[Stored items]
|---|

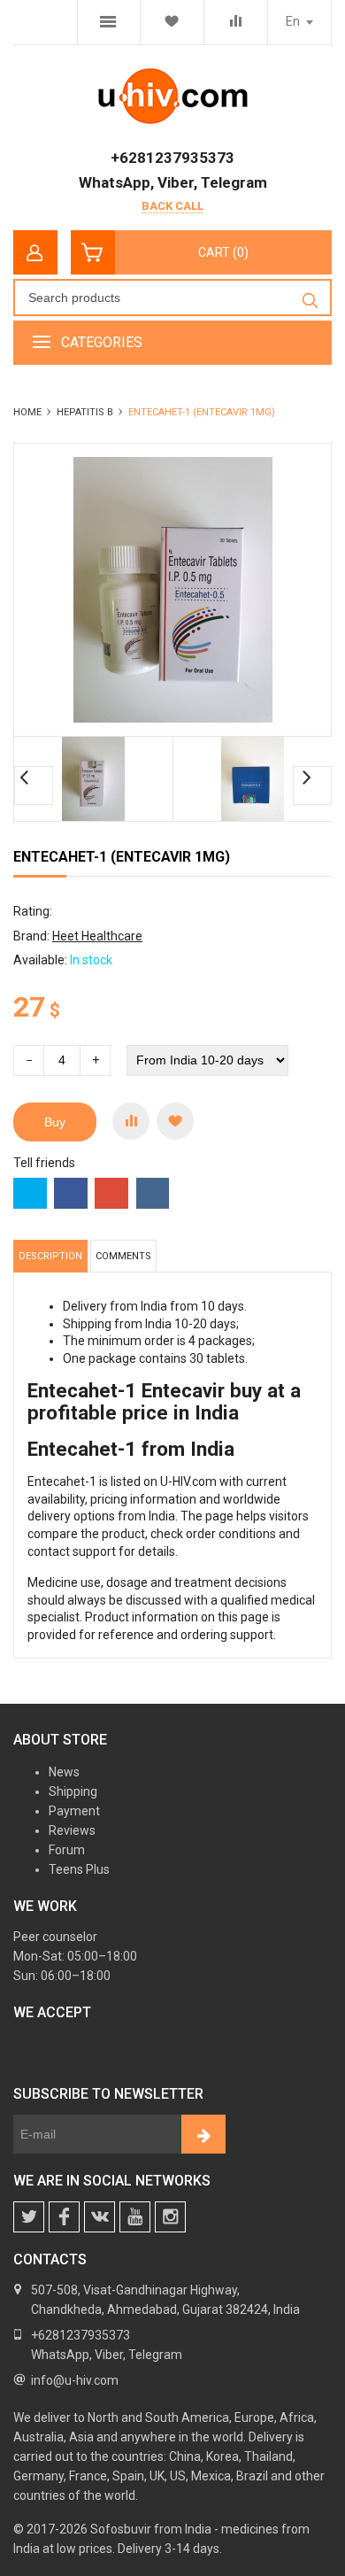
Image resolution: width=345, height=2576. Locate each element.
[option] (93, 780)
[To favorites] (175, 1121)
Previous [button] (33, 785)
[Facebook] (64, 2216)
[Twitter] (28, 2216)
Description (50, 1256)
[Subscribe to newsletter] (203, 2134)
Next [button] (312, 785)
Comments (123, 1256)
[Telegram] (134, 2216)
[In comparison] (131, 1121)
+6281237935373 (172, 157)
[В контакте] (99, 2216)
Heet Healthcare (97, 936)
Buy (54, 1122)
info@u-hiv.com (75, 2380)
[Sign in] (35, 252)
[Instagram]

|---|

WHAT THE TASK ASKS:
Each entry above should be written out verbatim, minus its pictures.

REPLY:
Image resolution: width=345, height=2576. Locate each element.
[option] (93, 780)
[To favorites] (175, 1121)
Previous [button] (33, 785)
[Facebook] (64, 2216)
[Twitter] (28, 2216)
Description (50, 1256)
[Subscribe to newsletter] (203, 2134)
Next [button] (312, 785)
Comments (123, 1256)
[Telegram] (134, 2216)
[In comparison] (131, 1121)
+6281237935373 (172, 157)
[В контакте] (99, 2216)
Heet Healthcare (97, 936)
Buy (54, 1122)
info@u-hiv.com (75, 2380)
[Sign in] (35, 252)
[Instagram]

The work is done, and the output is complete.